A client called me several times complaining random slowness of his site which is running a fairly old Fedora 2 with PHP 4 and MySQL 3.
The problem he had is when he access a particular page, sometime, it goes super fast, sometime, it could take over 5 minutes or more to get the result back. There're only around less than 50 people using the site at the same time. Challenge is there's no fix pattern to replicate the issue. And I personally played with the page for over 20 minutes, and never was able to replicate the issue.
With lots of frustration, I started my journey to resolve the issue.
1. My friend google.com
Searched keywords like: slow php mysql linux
Found some hints on how to optimize mySQL and PHP. Nothing really help. However, I did find a debug tool to log the slow queries.
2. Log slow queries
Then I changed my.cnf and added:
set-variable = long_query_time=3
log-slow-queries=/var/log/mysql/slow-query
Please be advised, if you do not put
set-variable =
in front of long_query_time=3, it will not work, and mySQL will not start.
So I got a nice report of slow queries. From there, I found out some queries without sufficient index. After adding indices, I'm sure lots of queries got improved, however, the particular issue is still there. The big random slowness still happen.
4. mytop
Found a nice tool to monitor mySQL:
http://jeremy.zawodny.com/mysql/mytop/
Installation was easy. It requires PERL and some extra modlues. CPAN did a nice work to help me install them, although it took around half hours to do the upgrading, downloading and installation. Good things is I got lots of things to do while waiting.
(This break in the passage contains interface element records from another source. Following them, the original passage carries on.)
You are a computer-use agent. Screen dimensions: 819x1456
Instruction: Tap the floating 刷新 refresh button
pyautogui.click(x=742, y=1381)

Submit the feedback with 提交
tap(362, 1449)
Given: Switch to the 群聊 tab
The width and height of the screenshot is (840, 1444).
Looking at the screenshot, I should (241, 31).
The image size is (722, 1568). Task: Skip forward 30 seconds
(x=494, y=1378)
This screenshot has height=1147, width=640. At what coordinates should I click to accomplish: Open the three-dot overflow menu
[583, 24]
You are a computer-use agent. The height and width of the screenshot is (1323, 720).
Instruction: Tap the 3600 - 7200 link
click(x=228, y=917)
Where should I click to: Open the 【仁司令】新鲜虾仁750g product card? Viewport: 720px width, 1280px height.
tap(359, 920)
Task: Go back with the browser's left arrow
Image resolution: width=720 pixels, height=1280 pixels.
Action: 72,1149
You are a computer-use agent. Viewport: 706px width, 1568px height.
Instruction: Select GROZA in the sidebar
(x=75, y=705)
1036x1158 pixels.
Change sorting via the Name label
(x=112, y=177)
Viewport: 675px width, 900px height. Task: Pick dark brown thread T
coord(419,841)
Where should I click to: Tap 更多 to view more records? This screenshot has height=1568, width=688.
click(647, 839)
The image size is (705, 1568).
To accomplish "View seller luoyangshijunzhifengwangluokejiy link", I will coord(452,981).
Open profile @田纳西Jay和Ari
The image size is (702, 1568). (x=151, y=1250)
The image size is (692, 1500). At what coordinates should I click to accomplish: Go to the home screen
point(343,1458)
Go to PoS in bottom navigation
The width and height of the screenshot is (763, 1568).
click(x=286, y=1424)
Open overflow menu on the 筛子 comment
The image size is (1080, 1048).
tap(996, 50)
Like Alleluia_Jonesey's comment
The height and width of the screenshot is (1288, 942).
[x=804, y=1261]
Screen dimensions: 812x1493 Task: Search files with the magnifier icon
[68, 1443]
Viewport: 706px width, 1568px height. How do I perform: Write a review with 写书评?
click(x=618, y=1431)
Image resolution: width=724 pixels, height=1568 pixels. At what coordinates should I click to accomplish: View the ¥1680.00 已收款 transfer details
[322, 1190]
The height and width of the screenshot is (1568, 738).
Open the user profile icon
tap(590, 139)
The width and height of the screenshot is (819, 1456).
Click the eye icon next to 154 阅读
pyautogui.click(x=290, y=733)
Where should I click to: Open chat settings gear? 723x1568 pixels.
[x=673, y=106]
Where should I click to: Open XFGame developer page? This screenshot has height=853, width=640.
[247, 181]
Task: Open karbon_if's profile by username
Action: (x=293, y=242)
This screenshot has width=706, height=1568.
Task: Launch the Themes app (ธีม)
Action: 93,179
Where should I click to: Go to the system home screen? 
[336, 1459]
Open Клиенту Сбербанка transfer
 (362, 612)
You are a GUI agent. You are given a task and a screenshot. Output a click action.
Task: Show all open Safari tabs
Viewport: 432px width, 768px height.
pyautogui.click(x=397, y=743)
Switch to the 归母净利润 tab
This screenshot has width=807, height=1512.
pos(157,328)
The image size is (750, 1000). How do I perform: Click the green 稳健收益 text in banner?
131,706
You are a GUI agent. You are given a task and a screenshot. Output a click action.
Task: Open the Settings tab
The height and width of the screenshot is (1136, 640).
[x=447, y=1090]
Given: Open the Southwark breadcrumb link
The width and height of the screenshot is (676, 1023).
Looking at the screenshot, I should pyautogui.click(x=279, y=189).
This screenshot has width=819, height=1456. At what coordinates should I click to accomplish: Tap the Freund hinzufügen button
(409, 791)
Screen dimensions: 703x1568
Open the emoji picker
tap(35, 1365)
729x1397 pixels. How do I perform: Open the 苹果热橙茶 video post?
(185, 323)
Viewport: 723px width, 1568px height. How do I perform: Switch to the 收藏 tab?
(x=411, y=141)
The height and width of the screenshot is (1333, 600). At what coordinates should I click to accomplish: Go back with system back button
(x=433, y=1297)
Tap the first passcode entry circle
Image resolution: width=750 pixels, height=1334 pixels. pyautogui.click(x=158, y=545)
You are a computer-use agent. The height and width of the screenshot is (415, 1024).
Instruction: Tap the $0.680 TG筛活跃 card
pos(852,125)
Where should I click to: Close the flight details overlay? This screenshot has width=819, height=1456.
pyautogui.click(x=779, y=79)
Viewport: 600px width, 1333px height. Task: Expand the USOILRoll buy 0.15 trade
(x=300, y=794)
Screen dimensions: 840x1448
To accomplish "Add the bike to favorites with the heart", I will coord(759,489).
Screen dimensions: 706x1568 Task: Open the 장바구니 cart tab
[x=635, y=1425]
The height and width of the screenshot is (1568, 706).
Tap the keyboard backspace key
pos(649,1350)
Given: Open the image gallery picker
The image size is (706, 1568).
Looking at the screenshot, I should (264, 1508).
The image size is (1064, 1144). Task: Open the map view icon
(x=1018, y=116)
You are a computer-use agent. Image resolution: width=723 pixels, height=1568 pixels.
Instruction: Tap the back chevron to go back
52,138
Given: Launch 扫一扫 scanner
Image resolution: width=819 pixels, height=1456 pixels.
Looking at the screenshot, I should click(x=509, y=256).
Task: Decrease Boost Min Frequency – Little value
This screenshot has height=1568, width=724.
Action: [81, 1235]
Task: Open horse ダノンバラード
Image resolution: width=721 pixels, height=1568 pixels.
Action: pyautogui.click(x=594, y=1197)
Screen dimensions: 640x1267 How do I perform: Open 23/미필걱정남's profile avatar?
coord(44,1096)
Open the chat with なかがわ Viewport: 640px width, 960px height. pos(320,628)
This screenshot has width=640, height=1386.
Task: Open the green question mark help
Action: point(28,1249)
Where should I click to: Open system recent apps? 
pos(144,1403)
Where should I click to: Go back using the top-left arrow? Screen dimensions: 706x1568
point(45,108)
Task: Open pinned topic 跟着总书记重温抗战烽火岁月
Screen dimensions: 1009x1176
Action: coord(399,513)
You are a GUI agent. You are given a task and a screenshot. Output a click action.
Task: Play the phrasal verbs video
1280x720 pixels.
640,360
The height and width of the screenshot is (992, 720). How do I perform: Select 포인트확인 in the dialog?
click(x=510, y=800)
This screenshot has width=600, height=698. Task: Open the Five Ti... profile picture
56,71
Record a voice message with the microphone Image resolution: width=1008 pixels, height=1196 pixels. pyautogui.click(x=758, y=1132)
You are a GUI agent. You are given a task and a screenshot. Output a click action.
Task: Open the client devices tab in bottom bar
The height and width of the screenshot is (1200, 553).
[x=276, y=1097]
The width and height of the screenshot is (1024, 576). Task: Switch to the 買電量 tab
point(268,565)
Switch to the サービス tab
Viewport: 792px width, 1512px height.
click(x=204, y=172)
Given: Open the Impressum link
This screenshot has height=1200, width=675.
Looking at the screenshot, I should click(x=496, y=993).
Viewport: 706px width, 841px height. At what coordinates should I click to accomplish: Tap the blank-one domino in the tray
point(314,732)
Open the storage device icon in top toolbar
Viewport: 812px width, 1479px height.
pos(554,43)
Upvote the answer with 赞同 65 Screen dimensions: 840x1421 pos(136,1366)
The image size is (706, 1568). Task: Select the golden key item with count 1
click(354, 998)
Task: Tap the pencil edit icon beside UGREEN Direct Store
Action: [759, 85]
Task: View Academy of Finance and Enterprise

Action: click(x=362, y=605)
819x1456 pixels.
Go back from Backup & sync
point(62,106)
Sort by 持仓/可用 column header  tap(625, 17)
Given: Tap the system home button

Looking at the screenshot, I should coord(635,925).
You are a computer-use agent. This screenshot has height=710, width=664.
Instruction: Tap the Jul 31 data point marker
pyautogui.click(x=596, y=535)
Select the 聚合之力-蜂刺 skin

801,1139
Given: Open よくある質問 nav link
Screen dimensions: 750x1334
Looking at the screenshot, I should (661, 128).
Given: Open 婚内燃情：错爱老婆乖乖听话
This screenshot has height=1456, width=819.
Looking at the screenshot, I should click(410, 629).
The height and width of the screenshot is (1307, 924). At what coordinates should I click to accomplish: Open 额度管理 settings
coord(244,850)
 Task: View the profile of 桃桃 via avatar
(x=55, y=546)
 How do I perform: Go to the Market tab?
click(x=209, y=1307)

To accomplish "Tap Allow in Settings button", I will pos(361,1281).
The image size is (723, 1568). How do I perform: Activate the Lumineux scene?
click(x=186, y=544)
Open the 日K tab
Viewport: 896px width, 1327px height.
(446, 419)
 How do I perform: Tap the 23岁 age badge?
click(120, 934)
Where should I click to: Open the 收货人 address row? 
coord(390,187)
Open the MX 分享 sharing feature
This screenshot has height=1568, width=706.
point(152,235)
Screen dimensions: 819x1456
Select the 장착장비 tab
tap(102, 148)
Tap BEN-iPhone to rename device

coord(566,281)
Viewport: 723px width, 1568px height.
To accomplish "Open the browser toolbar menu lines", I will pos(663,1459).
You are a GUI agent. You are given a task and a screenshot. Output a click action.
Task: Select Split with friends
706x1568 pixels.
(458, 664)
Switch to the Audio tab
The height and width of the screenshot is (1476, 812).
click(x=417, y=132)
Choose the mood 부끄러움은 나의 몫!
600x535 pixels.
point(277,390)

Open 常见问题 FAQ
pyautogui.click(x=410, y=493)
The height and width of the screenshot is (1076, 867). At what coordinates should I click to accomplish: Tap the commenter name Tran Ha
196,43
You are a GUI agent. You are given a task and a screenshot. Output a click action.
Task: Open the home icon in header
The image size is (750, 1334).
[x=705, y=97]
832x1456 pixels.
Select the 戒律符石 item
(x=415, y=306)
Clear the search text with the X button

In order to make it easy to run mytop, need to create a config file:
~/.mytop
user=<your user name here, I used admin>
pass=<your password here>
host=localhost
db=<your DB name here>
delay=5
port=3306
socket=
batchmode=0
header=1
color=1
1dle=1
Run mytop helped me verified my optimization of queries were working. Again, the issue is still there.
3. Check error log of PHP
Went to check error log of Apache/PHP. WOW! the error log file and access log reached over 600M each!!!
That might explain why it goes so slow. When multiple requests sent to server, to handle each request, server need to log something. To append text at end of a 600M file cannot be fast, not to mention having multiple threads/process racing for the change.
So backed up the log, restarted apache. Looks like things are getting better!
4. Restart Server
Some how found the server has over 2800 tasks. Most of them are related to rpm, awk, etc.
Something like below:
4 0 13076 12539 16 0 2456 264 pipe_w S ? 0:00 awk -v progname=/etc/cron.daily/rpm progname {????? print progname ":\n"????? progname="";???? }???? { print; }
4 0 13077 13075 16 0 6280 432 - S ? 0:00 /usr/lib/rpm/rpmq -q --all --qf %{name}-%{version}-%{release}.%{arch}.rpm\n
4 0 13078 13075 18 0 28856 336 pipe_w S ? 0:00 sort
5 0 19864 1 15 0 10708 1340 pipe_w S ? 0:00 /usr/libexec/webmin/shell/index.cgi
Not sure what they are. So I decided to reboot server. Task number dropped to less than 100.
After the journey, server is working OK so far. No report of slowness yet. But I will give it a couple of more days to confirm.